How about the fact that our government has just entered into a third war instead of following up on pre-election promises to bring our troops home? Just as important, funds are being used to support these wars instead of putting them where they are needed the most: creating jobs; figuring out how to offer affordable health care; rebuilding our infrastructure; and preparing our children to be leaders and strong participants in a new world order where other countries, such as China, are becoming ever more powerful.
What about the daily violence against women and children around the world, including right here in our own country? And the fact that both major political parties use women as political pawns, especially when debating the future of our own reproductive health and rights?

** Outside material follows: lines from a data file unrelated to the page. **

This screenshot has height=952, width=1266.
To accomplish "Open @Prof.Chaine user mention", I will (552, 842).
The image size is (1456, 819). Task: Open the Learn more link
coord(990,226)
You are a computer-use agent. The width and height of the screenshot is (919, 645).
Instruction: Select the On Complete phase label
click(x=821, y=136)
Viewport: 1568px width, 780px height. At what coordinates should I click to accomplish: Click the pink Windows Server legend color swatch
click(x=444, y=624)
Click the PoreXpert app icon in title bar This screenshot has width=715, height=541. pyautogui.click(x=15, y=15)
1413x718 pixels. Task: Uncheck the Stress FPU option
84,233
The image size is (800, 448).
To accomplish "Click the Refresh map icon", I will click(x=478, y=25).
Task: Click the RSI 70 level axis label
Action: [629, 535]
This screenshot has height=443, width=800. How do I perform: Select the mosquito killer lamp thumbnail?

But, there's more: The chemicals that pollute our air, water and food. The assault on the environment and many of the animals that inhabit our earth. The dumbing down of America by the proliferation of mindless TV at the expense of quality programming.
I started a discussion about this on Facebook and Twitter and one person left this comment:
Everyone has to get mad at a government that is hell bent on an agenda that erodes our way of life. There will be more publicity today about Sarah Palin's emails than soldiers wounded or killed in Afghanistan.
Another Facebook friend wrote:
How can we collectively get together and express our dissatisfaction and offer ideas for change, with a concrete plan?
Women, this is a call to action. We have to stand up and say "We're as mad as hell as we're not going to take it anymore!" Demand jobs, equal pay, health care, the right to choose what we do with our own bodies, greater representation in government, and more leadership positions in the private sector. We're not asking for a lot. We're only asking for what every human being deserves.
Turn your anger into action:
A few months ago, I wrote an article here on the Huffington Post -- "Feminism: A Moral Compass for Change?" -- that included this simple statement:
To embrace feminism is to embrace this fundamental truth: every human being has rights.
We have the right to get angry, and the power to take action. Be brave, be bold, and get mad as hell.